Reproduce every one of the following entries verbatim, line for line.

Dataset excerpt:
___

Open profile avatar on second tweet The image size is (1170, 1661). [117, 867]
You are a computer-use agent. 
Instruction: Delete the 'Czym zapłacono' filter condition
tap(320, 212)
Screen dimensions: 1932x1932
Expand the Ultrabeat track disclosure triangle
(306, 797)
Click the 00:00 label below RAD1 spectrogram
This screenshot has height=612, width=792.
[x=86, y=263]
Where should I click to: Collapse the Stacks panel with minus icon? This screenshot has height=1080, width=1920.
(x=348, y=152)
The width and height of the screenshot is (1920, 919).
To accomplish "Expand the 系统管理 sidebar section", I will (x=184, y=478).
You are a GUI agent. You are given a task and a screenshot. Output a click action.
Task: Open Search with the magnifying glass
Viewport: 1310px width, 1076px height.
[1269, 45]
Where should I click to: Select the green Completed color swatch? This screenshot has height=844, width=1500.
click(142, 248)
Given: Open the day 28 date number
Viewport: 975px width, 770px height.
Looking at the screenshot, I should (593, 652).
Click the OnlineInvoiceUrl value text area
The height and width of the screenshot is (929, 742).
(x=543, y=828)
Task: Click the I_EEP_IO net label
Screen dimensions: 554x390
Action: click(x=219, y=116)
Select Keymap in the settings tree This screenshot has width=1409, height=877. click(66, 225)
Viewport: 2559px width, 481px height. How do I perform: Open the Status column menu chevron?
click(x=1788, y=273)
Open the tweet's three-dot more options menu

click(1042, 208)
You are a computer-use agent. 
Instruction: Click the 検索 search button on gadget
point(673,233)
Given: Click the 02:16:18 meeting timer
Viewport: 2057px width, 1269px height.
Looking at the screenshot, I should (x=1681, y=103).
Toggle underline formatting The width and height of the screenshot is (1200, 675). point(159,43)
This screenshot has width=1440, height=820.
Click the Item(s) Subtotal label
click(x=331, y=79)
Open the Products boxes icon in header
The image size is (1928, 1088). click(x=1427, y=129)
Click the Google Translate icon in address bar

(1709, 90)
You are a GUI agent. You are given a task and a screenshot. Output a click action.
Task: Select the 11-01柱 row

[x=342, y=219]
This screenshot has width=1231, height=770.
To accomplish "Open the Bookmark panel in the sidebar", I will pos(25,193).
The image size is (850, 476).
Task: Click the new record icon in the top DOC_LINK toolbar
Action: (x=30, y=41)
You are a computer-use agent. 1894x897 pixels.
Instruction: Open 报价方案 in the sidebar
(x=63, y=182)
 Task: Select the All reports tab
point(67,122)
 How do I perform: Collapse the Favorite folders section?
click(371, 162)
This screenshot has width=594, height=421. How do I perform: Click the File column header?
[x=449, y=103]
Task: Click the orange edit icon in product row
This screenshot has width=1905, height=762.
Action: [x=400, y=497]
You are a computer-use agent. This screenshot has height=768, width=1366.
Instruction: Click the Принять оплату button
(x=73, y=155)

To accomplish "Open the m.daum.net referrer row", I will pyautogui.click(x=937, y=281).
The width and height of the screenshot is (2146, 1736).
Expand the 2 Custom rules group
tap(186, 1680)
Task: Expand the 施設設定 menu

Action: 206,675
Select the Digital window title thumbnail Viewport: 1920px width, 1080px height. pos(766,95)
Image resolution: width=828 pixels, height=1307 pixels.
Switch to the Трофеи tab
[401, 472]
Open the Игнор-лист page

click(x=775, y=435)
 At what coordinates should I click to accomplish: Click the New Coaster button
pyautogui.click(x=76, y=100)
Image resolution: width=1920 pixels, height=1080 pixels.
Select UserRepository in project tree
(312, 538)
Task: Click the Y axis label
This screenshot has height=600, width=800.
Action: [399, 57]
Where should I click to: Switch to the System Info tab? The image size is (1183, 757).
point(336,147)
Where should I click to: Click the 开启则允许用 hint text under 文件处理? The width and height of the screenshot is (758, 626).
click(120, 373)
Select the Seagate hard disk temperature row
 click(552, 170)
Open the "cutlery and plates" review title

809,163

___

Full solution:
Open profile avatar on second tweet The image size is (1170, 1661). [117, 867]
You are a computer-use agent. 
Instruction: Delete the 'Czym zapłacono' filter condition
tap(320, 212)
Screen dimensions: 1932x1932
Expand the Ultrabeat track disclosure triangle
(306, 797)
Click the 00:00 label below RAD1 spectrogram
This screenshot has height=612, width=792.
[x=86, y=263]
Where should I click to: Collapse the Stacks panel with minus icon? This screenshot has height=1080, width=1920.
(x=348, y=152)
The width and height of the screenshot is (1920, 919).
To accomplish "Expand the 系统管理 sidebar section", I will (x=184, y=478).
You are a GUI agent. You are given a task and a screenshot. Output a click action.
Task: Open Search with the magnifying glass
Viewport: 1310px width, 1076px height.
[1269, 45]
Where should I click to: Select the green Completed color swatch? This screenshot has height=844, width=1500.
click(142, 248)
Given: Open the day 28 date number
Viewport: 975px width, 770px height.
Looking at the screenshot, I should (593, 652).
Click the OnlineInvoiceUrl value text area
The height and width of the screenshot is (929, 742).
(x=543, y=828)
Task: Click the I_EEP_IO net label
Screen dimensions: 554x390
Action: click(x=219, y=116)
Select Keymap in the settings tree This screenshot has width=1409, height=877. click(66, 225)
Viewport: 2559px width, 481px height. How do I perform: Open the Status column menu chevron?
click(x=1788, y=273)
Open the tweet's three-dot more options menu

click(1042, 208)
You are a computer-use agent. 
Instruction: Click the 検索 search button on gadget
point(673,233)
Given: Click the 02:16:18 meeting timer
Viewport: 2057px width, 1269px height.
Looking at the screenshot, I should (x=1681, y=103).
Toggle underline formatting The width and height of the screenshot is (1200, 675). point(159,43)
This screenshot has width=1440, height=820.
Click the Item(s) Subtotal label
click(x=331, y=79)
Open the Products boxes icon in header
The image size is (1928, 1088). click(x=1427, y=129)
Click the Google Translate icon in address bar

(1709, 90)
You are a GUI agent. You are given a task and a screenshot. Output a click action.
Task: Select the 11-01柱 row

[x=342, y=219]
This screenshot has width=1231, height=770.
To accomplish "Open the Bookmark panel in the sidebar", I will pos(25,193).
The image size is (850, 476).
Task: Click the new record icon in the top DOC_LINK toolbar
Action: (x=30, y=41)
You are a computer-use agent. 1894x897 pixels.
Instruction: Open 报价方案 in the sidebar
(x=63, y=182)
 Task: Select the All reports tab
point(67,122)
 How do I perform: Collapse the Favorite folders section?
click(371, 162)
This screenshot has width=594, height=421. How do I perform: Click the File column header?
[x=449, y=103]
Task: Click the orange edit icon in product row
This screenshot has width=1905, height=762.
Action: [x=400, y=497]
You are a computer-use agent. This screenshot has height=768, width=1366.
Instruction: Click the Принять оплату button
(x=73, y=155)

To accomplish "Open the m.daum.net referrer row", I will pyautogui.click(x=937, y=281).
The width and height of the screenshot is (2146, 1736).
Expand the 2 Custom rules group
tap(186, 1680)
Task: Expand the 施設設定 menu

Action: 206,675
Select the Digital window title thumbnail Viewport: 1920px width, 1080px height. pos(766,95)
Image resolution: width=828 pixels, height=1307 pixels.
Switch to the Трофеи tab
[401, 472]
Open the Игнор-лист page

click(x=775, y=435)
 At what coordinates should I click to accomplish: Click the New Coaster button
pyautogui.click(x=76, y=100)
Image resolution: width=1920 pixels, height=1080 pixels.
Select UserRepository in project tree
(312, 538)
Task: Click the Y axis label
This screenshot has height=600, width=800.
Action: [399, 57]
Where should I click to: Switch to the System Info tab? The image size is (1183, 757).
point(336,147)
Where should I click to: Click the 开启则允许用 hint text under 文件处理? The width and height of the screenshot is (758, 626).
click(120, 373)
Select the Seagate hard disk temperature row
 click(552, 170)
Open the "cutlery and plates" review title

809,163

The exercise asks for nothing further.